L'Aviva gauche la première démonstration à appuyer

La cause palestinienne est devenue un bouman dangereux pour le gouvernement. Pour la partie socialiste, principalement. Pedro Sánchez a tenté de capitaliser sur les manifestations qui ont été déclenchées pendant le retour du cyclisme, mais maintenant sa position en faveur du plan de Gaza présenté par Donald Trump provoque l'effet inverse.

Ce week-end, il y aura une « mobilisation de l'État » par la Palestine dans plus de 40 villes espagnoles afin que l'exécutif rompt toutes sortes de relations avec Israël et applique un « embargo intégral ». Il s'agit de la première démonstration organisée de la gauche à la presse à Sánchez, et la réponse du gouvernement au plan de Trump a alimenté pour beaucoup la nécessité d'aller, même parmi les membres du gouvernement.

« Nous serons et le soutiendrons », disent-ils à partir d'un mouvement sommaire. « Nous n'avons toujours pas la fermeture de l'ordre du jour, mais nous ne considérons pas le stade de ne pas y aller », disent-ils de Podemos. D'autres parties telles que Madrid participeront également, qui est venue pour s'organiser hier un casting de drapeaux palestiniens pour assister à la concentration de samedi dans la capitale, à United à gauche, aux anti-capitalistes, aux syndicats de santé, aux locataires, à des personnages tels que l'acteur Carlos Bardem et un long ettera.

La principale affirmation de la part de cette gauche est qu'ils considèrent que l'embargo d'armes à Israël approuvé par le Conseil des ministres est en deçà.
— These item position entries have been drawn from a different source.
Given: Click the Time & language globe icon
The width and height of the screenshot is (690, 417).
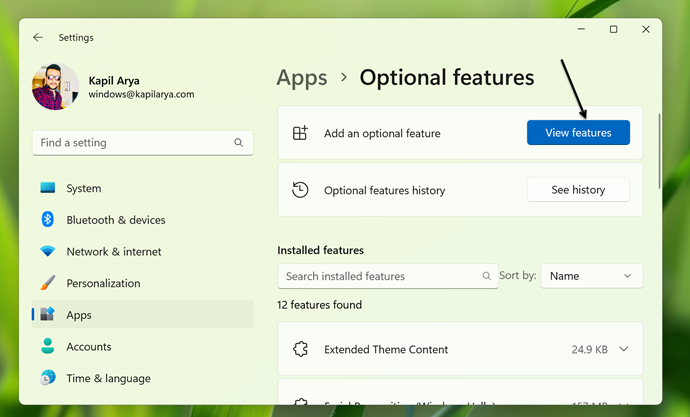Looking at the screenshot, I should click(48, 378).
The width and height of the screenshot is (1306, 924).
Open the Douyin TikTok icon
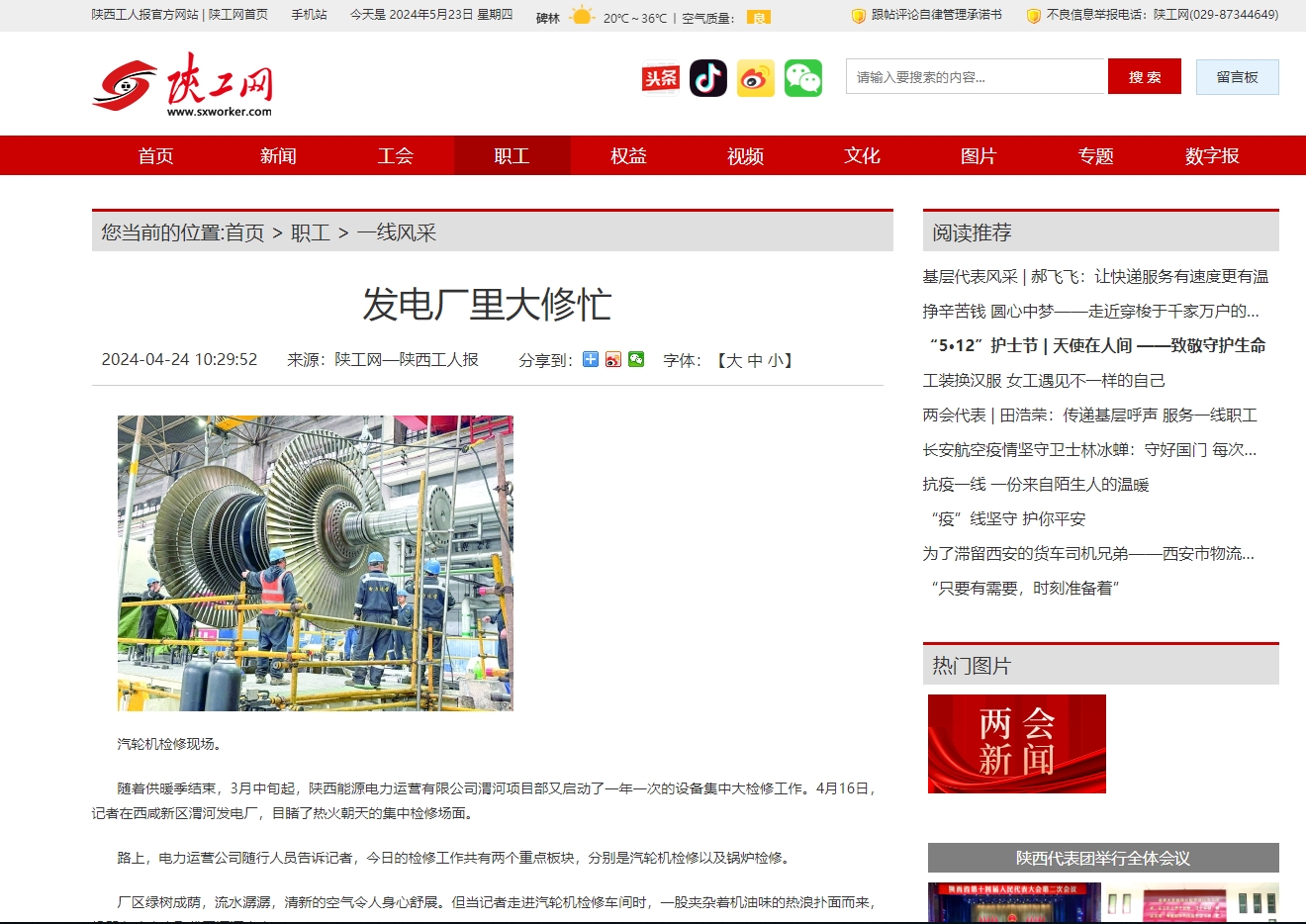[x=708, y=78]
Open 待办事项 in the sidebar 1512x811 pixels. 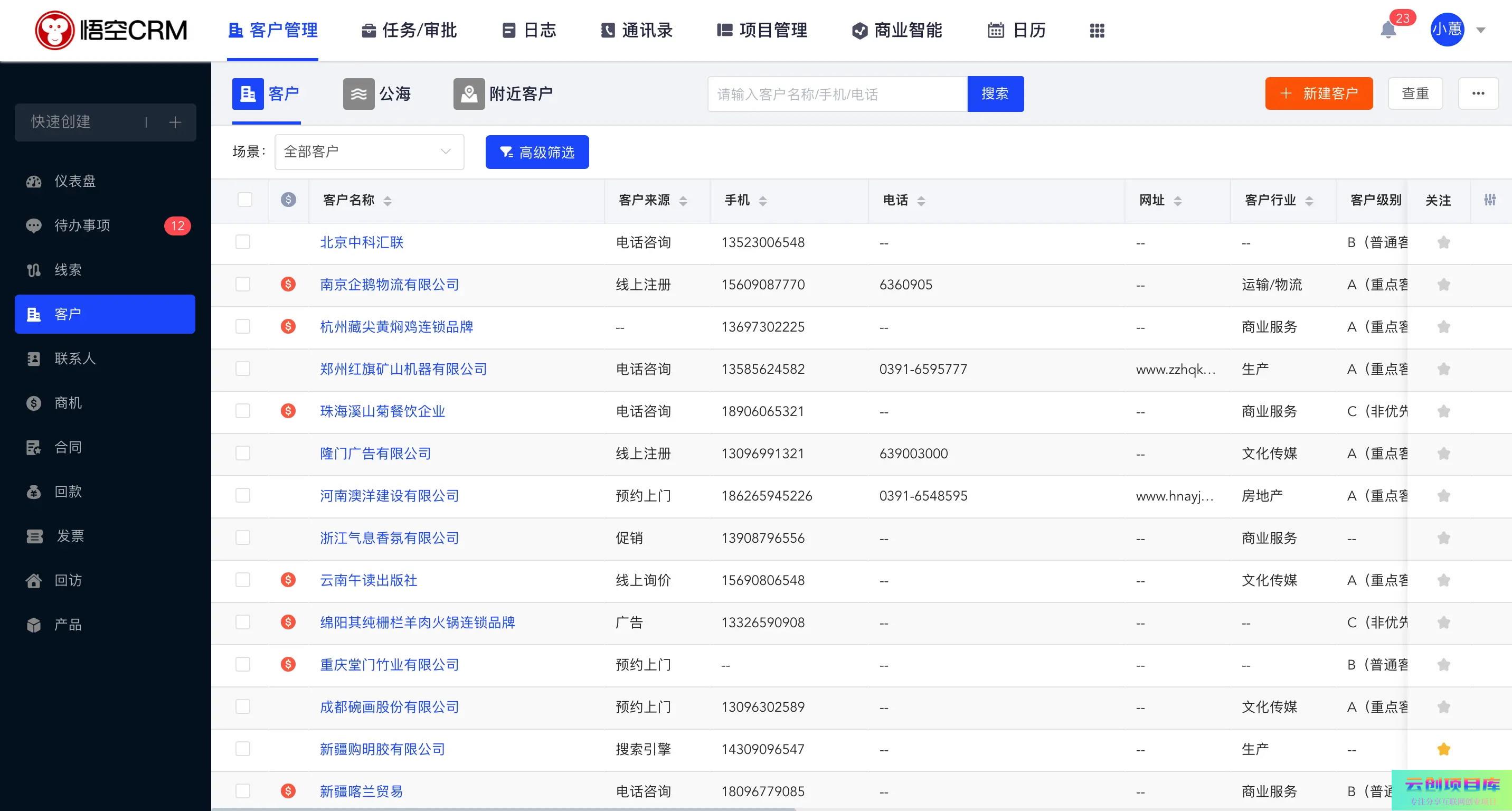coord(82,225)
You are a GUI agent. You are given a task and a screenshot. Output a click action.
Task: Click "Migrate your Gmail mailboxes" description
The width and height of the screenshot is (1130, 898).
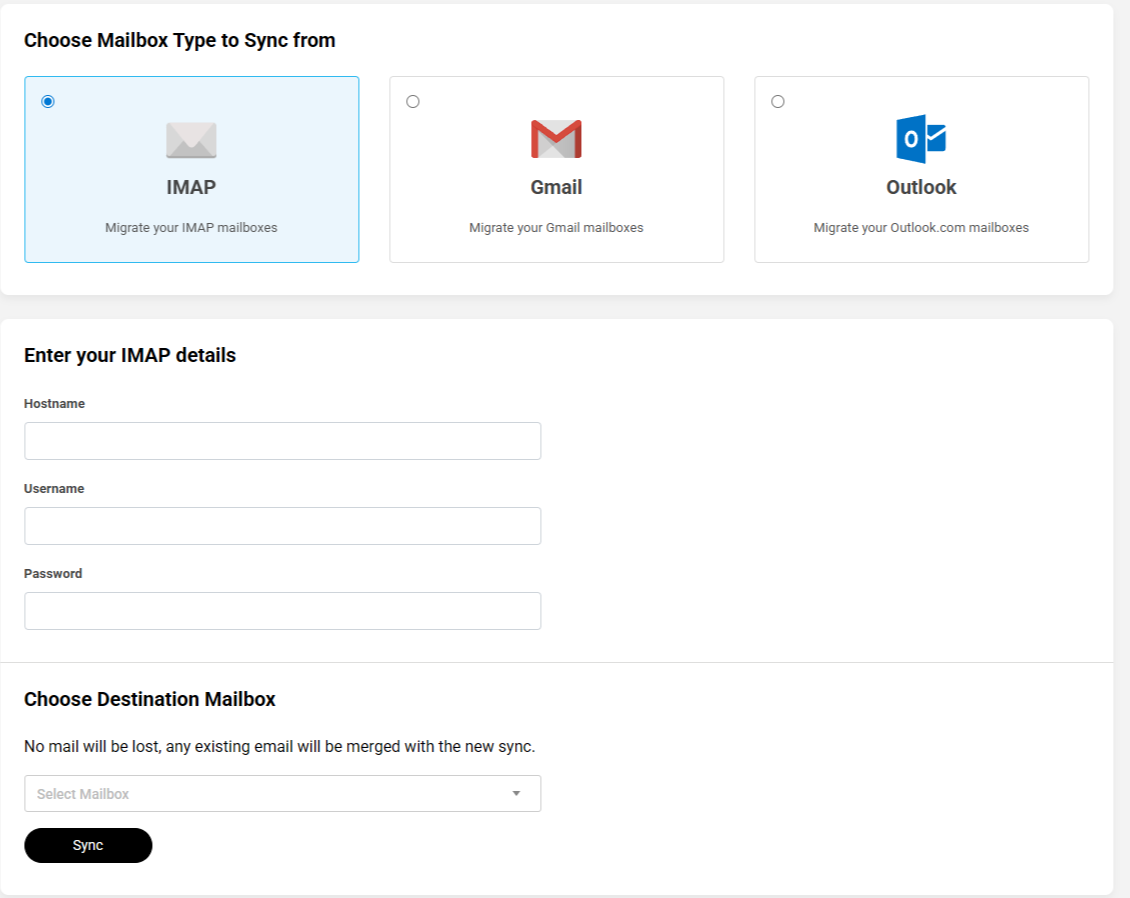pyautogui.click(x=556, y=228)
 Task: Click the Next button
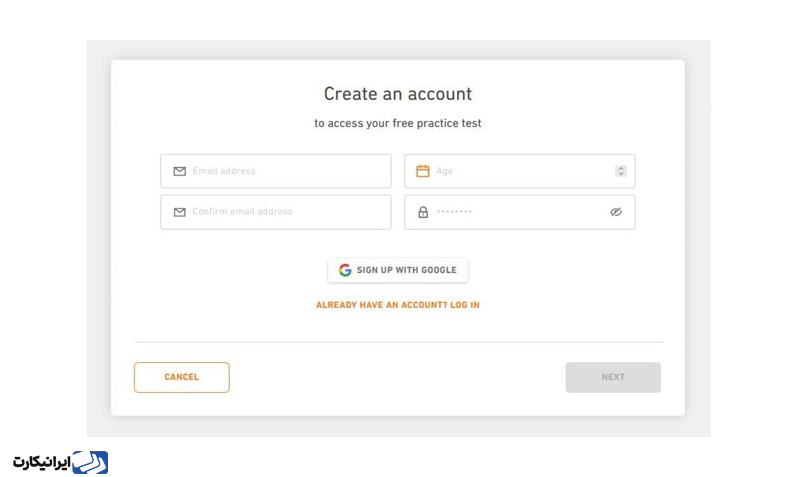[x=613, y=377]
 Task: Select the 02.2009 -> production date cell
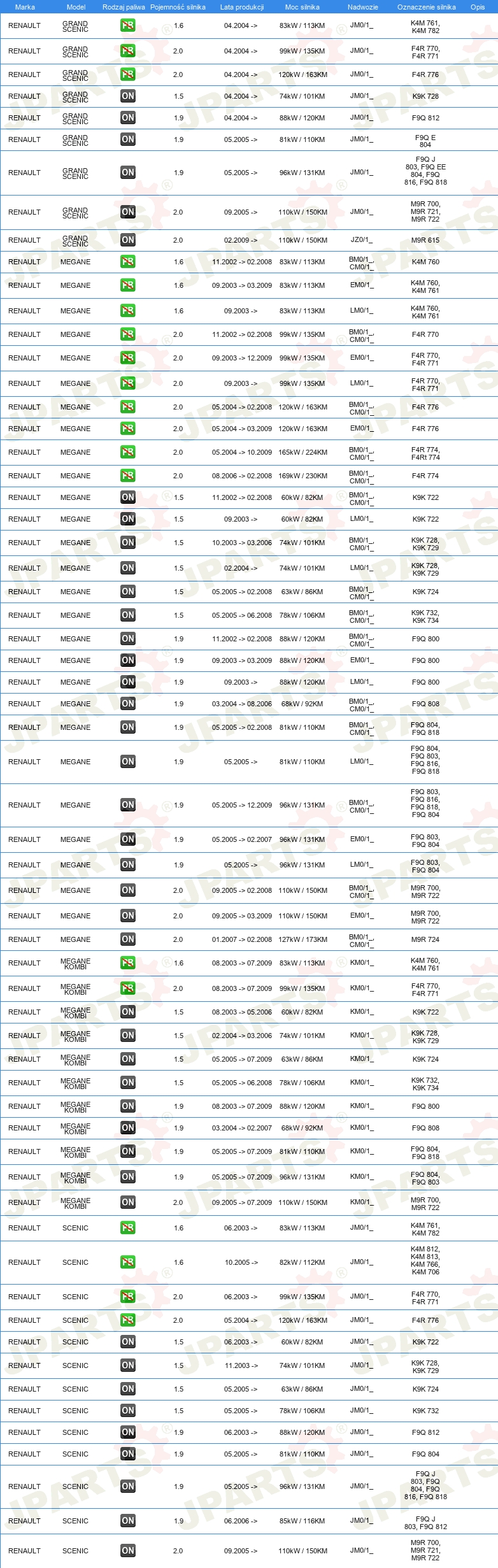pyautogui.click(x=241, y=240)
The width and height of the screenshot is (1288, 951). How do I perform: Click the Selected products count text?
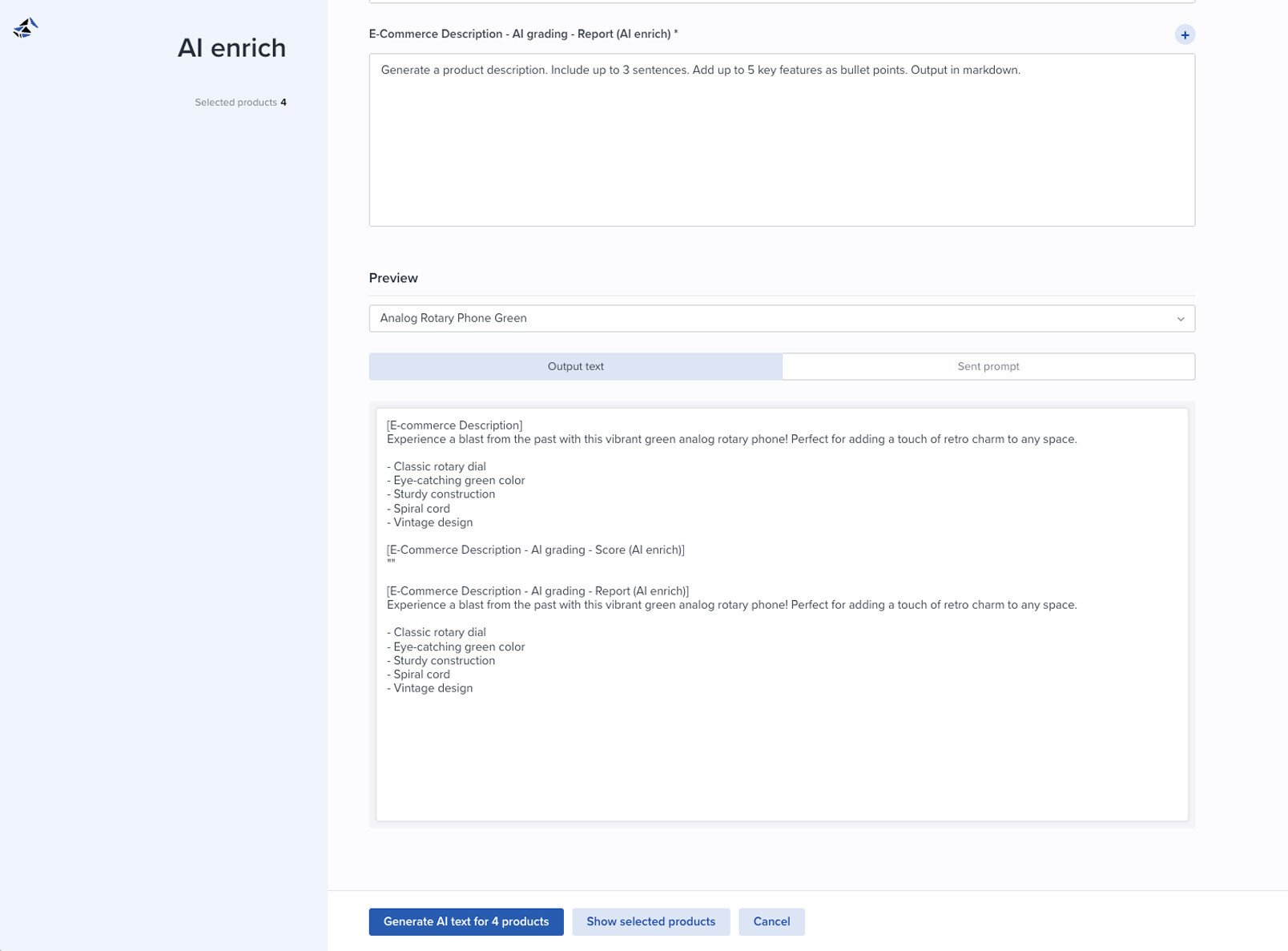239,103
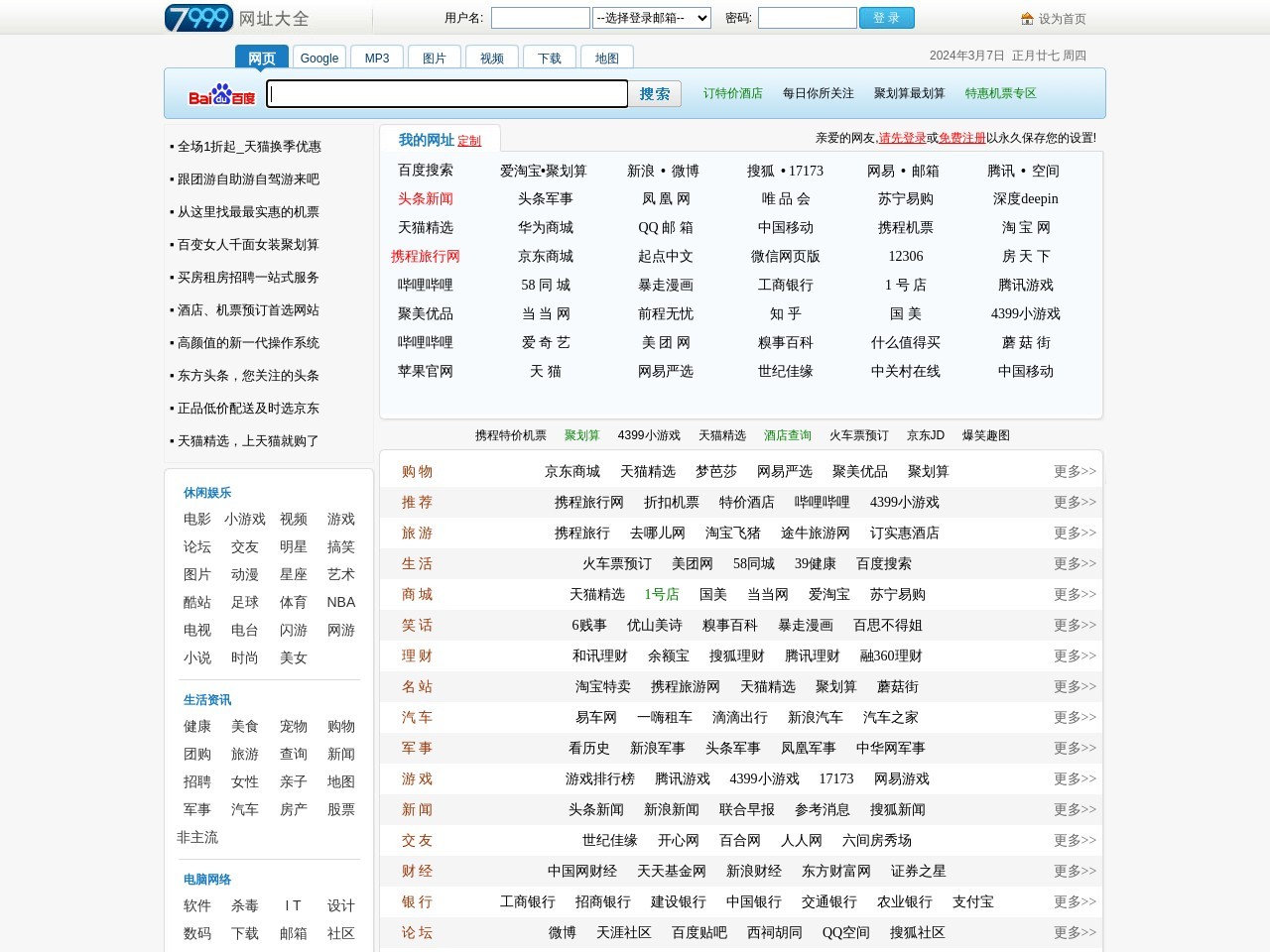The image size is (1270, 952).
Task: Switch to the MP3 search tab
Action: [x=377, y=59]
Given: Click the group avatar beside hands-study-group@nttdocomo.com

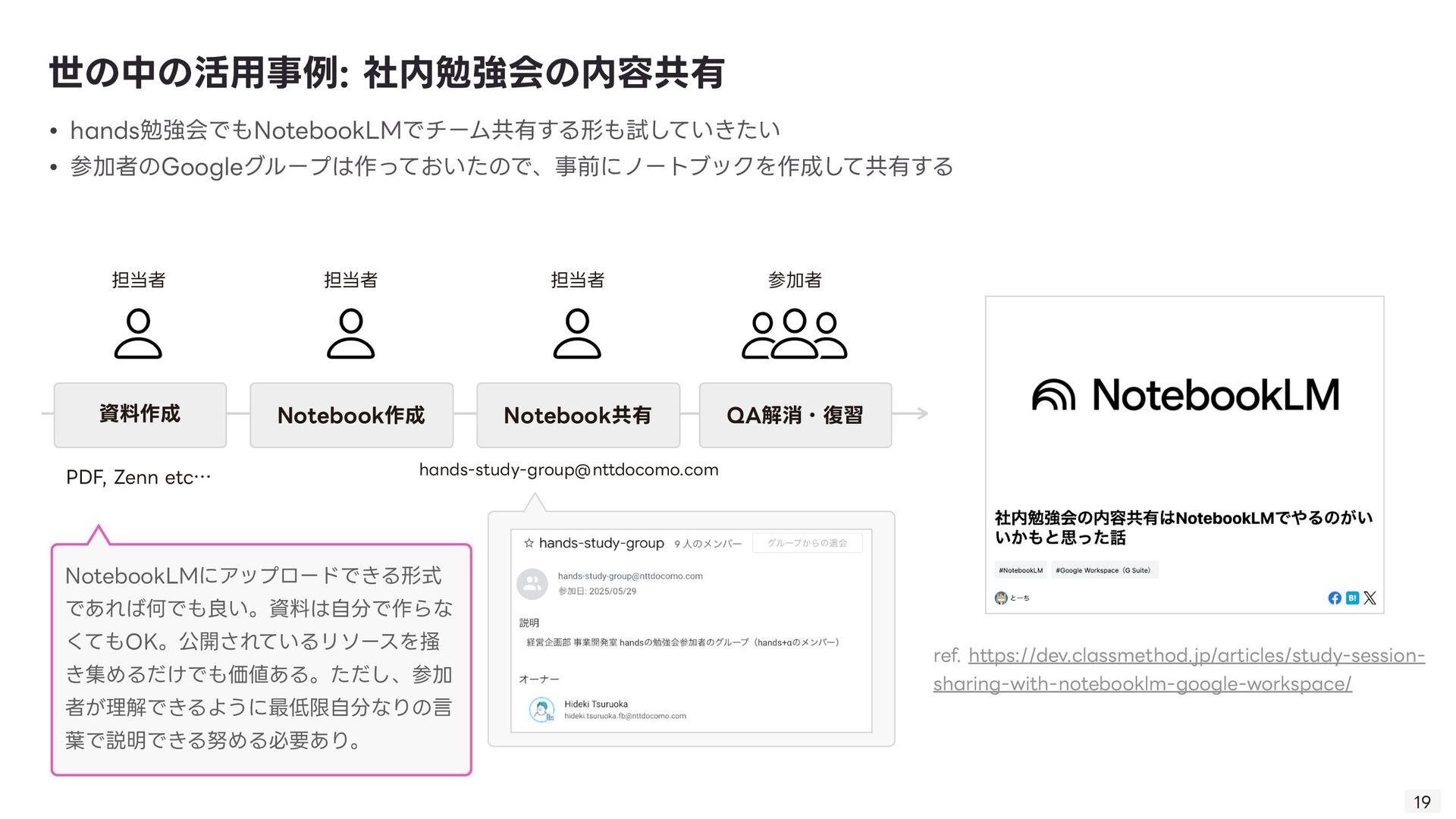Looking at the screenshot, I should [532, 583].
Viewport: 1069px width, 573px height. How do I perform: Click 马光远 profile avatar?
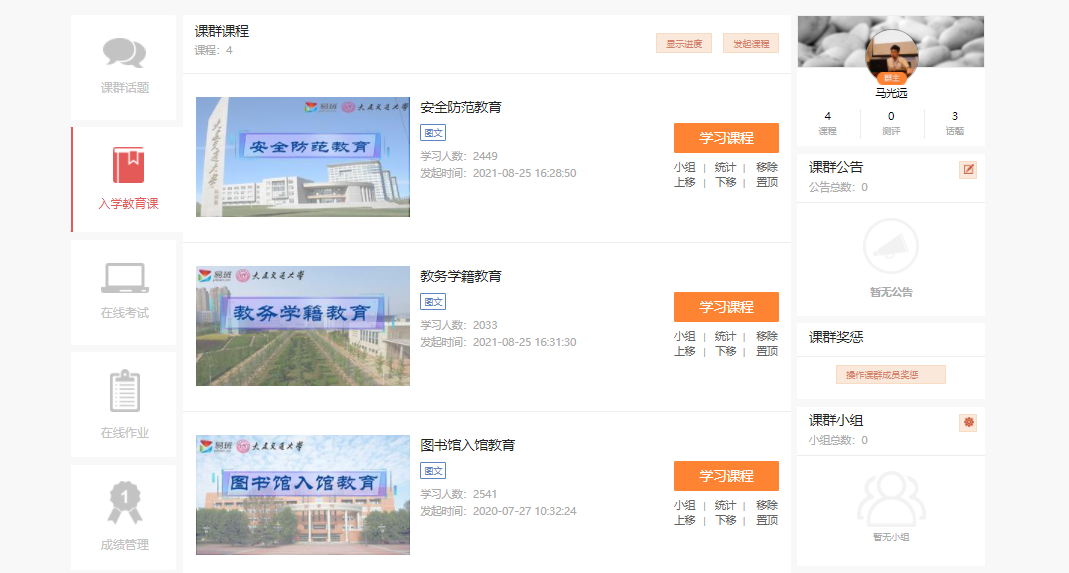point(891,57)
Surtout, car il y a des clauses qui permettraient de continuer à commercialiser ce type de matériel militaire si un besoin national est argumenté. Même Izquierda Unida, qui fait partie de l'ajout et du Conseil, a présenté une loi la semaine dernière pour compléter cet embargo.

Cependant, les manifestations du week-end ne sont pas le seul front qui a explosé à Sánchez en raison de sa position contre la Palestine. Hier, après la proposition de Trump, Sánchez lui a donné le « accueil » et le chef des affaires étrangères, José Manuel Albares, a déclaré que « l'Espagne explorera toujours toute opportunité pour une véritable paix à Gaza ».

Cela a dérangé ses compagnons de coalition et Yolanda Díaz et les quatre autres ministres de Sumar (Mónica García, Ernest Urtasun, Sira Rego et Pablo Bustinduy) ont signé une déclaration conjointe par ce poste. C'est la deuxième fois de toute la législature qu'ils font quelque chose comme ça.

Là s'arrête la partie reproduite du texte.